4Players: Welche Big Brother-Vision gefällt Ihnen besser: die von Endemol, George Orwell oder Valve?

Dennis Ray Vollmer: Orwell. Obwohl sich "Gefallen" merkwürdig anhört, weil zumindest die letztgenannten Zukunftsentwürfe beängstigend sind. Gefallen hat mir Big Brother in der ersten Staffel - darf man hier verraten, dass ich dort war, als Zladdi ging?

4Players: Sie waren im Container?

Dennis Ray Vollmer: Nein, aber es war witzig den Rummel um Zladdi und Manu mitzuerleben. Draussen versammelte sich quasi unabgesprochen die "Fans" und feierten sich selbst mit gebastelten Plakaten, jede Menge Bier usw. und es gab ein Riesenaufruhr, als Zladdi dann das Haus verlies. Eine Woche später riegelte RTL das Gelände davor ab und kontrollierte Plakate, stellte Bierwagen auf und zog die Kommerzialisierung nochmal an. Der absolute Müßiggang war BB auf jeden Fall: man "fletzt" sich in die Couch, plaudert, jemand bringt Essen, das man sich dann aus der Kammer holt und wenn's wirklich nötig ist, kann man draußen ein bisschen Sport treiben. Das war natürlich nicht idyllisch, schon gar nicht beängstigend, sondern auf die Dauer langweilig, wirkte dennoch sehr entspannt.

4Players: Sie haben Anglistik sowie Film- und Fernsehwissenschaften an der Ruhr-Uni Bochum studiert. Woher kommt das akademische Interesse am Spiel?

Dennis Ray Vollmer: Ich glaube bezüglich meines Beitrags sind die Schnittpunkte deutlich. In Bochum waren die Film- und Fernsehwissenschaften immer auch medienwissenschaftlich orientiert, schließlich war schon Friedrich Kittler bei der Gründung dabei, sodass neben bildästhetischen und filmgeschichtlichen Fragestellungen auch der größere medienhistorische Rahmen vermittelt wurde. FFWler lernen (ideologiekritisch) allem zu misstrauen, was sich "realistisch" und "natürlich" gibt. Als nun die Computerspiele sich von der symbolischen, zeichenhaften Ebene verabschiedeten und in Richtung Perspektive und Fotorealismus, und nun verstärkt physikalischen Realismus gingen, fand ich das spannend, denn der Computer ist ja - im Gegensatz zu Film und Fotografie - nicht an eine bestimmte Konstruktionsweise von Realität gebunden. Und inzwischen ist diese Form des Realismus durch Grafikkarten hardwareseitig zumindest "bevorzugt", aber eigentlich Pflicht für Games. Die Filmtheorie hat Fotorealismus, Perspektive und Kinotechnik mal als eine ideologische Anordnung betrachtet und kritisiert. Man weiß inzwischen, dass der Zuschauer sich diesem "Dispositiv" auch entziehen kann und seinen eigenen Film "konstruiert", hinsichtlich des Computers müsste man noch schauen, mit welchen Methoden sich der "User" dem Computerrealismus entzieht.
Aber mein Interesse ist natürlich nicht rein akademisch.

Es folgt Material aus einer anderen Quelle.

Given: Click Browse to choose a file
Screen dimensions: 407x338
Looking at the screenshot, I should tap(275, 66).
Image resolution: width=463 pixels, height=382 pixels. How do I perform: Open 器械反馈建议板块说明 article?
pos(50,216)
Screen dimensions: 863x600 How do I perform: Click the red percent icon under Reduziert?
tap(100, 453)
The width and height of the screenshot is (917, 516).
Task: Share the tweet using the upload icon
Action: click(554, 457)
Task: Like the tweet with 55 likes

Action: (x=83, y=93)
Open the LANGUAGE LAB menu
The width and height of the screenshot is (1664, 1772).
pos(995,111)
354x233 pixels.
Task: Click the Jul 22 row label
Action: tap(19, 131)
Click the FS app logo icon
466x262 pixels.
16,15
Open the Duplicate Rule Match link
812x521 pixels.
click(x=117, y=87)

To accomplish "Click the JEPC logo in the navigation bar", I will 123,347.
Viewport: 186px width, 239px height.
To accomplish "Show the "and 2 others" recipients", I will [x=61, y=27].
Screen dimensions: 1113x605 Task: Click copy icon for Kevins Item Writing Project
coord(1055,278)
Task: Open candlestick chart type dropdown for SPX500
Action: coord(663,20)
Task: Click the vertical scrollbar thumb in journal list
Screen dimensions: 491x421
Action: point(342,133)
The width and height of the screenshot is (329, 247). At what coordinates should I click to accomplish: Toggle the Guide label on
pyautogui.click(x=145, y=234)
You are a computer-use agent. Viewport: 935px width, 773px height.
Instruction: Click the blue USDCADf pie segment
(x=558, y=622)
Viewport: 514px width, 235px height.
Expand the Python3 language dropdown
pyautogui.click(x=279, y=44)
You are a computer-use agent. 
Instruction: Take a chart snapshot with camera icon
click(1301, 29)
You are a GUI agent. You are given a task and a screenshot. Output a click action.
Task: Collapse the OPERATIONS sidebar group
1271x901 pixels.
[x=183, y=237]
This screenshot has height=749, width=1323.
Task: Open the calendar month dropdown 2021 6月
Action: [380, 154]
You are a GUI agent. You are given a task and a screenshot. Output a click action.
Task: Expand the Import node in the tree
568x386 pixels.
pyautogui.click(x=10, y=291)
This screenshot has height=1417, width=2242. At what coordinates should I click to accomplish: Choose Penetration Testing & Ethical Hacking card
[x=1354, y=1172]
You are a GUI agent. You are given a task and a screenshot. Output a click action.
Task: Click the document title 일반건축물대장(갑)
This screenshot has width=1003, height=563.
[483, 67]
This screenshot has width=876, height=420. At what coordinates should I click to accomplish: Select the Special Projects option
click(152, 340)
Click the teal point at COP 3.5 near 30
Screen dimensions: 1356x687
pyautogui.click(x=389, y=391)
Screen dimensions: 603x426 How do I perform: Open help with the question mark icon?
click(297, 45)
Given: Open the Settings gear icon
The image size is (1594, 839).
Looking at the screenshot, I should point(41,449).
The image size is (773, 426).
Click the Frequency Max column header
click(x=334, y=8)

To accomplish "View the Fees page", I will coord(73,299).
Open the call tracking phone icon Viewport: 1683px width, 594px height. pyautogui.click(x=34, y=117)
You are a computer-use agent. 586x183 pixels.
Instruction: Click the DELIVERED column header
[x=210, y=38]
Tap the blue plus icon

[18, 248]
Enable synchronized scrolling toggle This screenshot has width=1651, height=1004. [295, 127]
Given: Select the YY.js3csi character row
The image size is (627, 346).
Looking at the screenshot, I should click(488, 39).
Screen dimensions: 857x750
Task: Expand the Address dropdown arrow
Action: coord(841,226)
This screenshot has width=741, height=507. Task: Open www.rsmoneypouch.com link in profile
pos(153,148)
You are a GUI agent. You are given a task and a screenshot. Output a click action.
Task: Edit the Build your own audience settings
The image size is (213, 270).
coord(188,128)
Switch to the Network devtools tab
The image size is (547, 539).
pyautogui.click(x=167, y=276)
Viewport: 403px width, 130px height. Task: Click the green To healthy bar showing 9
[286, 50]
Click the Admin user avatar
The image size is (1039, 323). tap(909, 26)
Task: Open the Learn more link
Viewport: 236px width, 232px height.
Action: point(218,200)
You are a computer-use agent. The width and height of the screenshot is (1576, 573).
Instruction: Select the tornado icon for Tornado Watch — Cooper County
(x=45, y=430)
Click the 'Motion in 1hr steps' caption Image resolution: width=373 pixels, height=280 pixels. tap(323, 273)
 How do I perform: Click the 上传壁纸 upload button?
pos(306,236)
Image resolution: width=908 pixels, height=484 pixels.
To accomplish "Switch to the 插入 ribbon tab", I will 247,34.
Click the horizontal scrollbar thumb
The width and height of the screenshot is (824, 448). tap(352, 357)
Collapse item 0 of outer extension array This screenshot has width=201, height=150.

4Players: Half-Life 2 hat Traumwertungen erhalten, sich millionenfach verkauft, weltweit begeistert. Warum würden Sie als Filmkenner ebenfalls zum Oskar greifen? Oder ihn gar verweigern?

Dennis Ray Vollmer: Wofür? Best male actor? Best female artist? Nein, im Ernst, wenn es eine Art Oscar für "Beste Theateraufführung im Computerspiel" gäbe, dann wäre Half-Life 2 auf jeden Fall nominiert. Es scheint mir, als ginge HL2 eher weg von der "cineastischen Darstellung" und hin zum Theater bzw. zur Bühnenaufführung. Leider meist ohne Zuschauer, weil der Spieler immer schon zum Ausgang rennt, bevor die NPCs mit dem Acting fertig sind. Das ist mindestens so unhöflich wie im Kino beim Abspann aufzustehen. Als ich zum ersten Mal aus dem Bahnhof auf den Platz trat, dachte ich "Wow, was diese Leute wohl gemacht haben, bevor ich die Tür geöffnet habe?" Dieses Gefühl einer simulierten Stadt hatte ich seit Mafia nicht mehr.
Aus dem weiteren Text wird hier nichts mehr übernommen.